Goal of the exercise: Format the records, from the line containing "You are a GUI" through the end of the records inclusive, as a JSON list of strings, one string per line and blank lines omitted. Leave the pictures out of the answer.

Input:
Content starts

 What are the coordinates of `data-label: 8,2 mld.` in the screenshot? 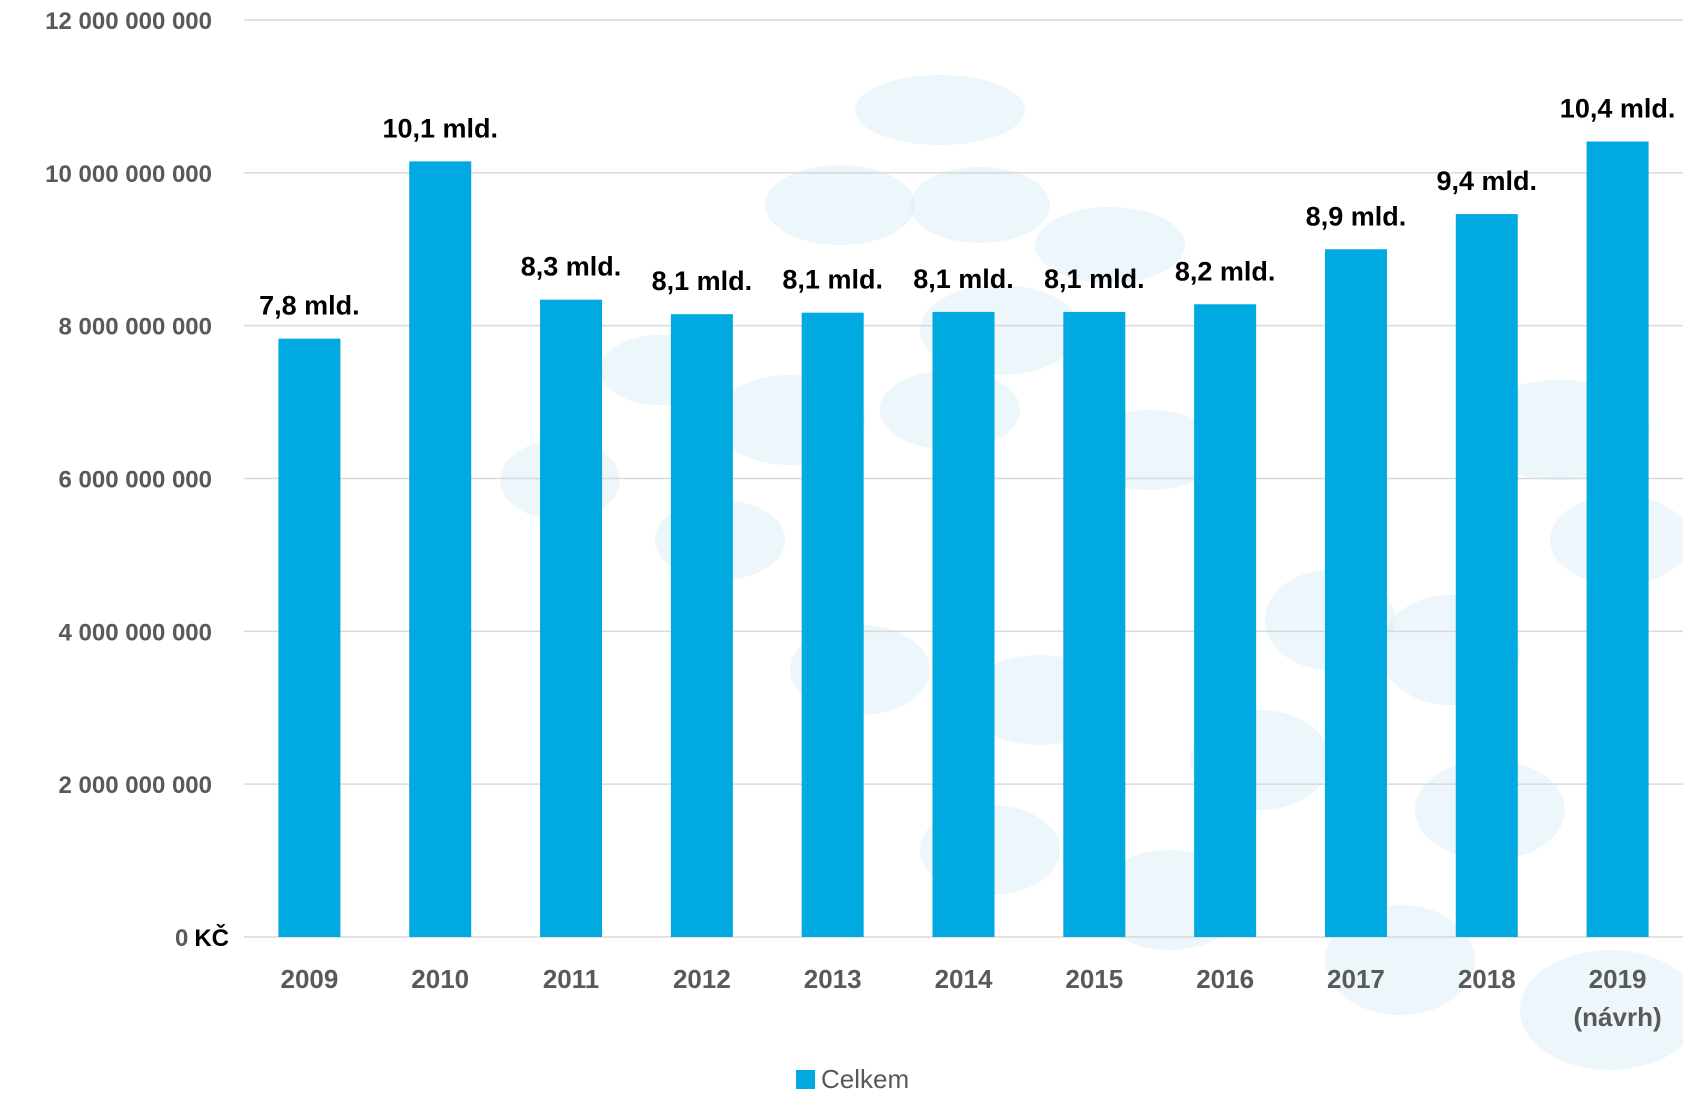 It's located at (1226, 271).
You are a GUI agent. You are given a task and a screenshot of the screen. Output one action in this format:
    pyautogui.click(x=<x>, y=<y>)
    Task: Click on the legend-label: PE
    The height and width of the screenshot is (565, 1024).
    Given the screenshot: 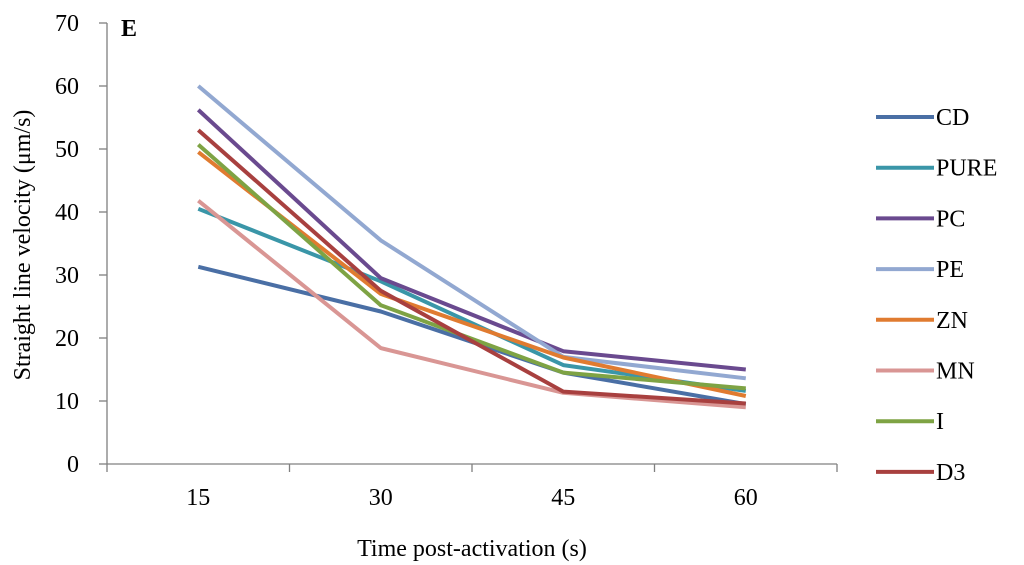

Content ends

Response to the task:
[
  "You are a GUI agent. You are given a task and a screenshot of the screen. Output one action in this format:",
  "    pyautogui.click(x=<x>, y=<y>)",
  "    Task: Click on the legend-label: PE",
  "    The height and width of the screenshot is (565, 1024).",
  "    Given the screenshot: "
]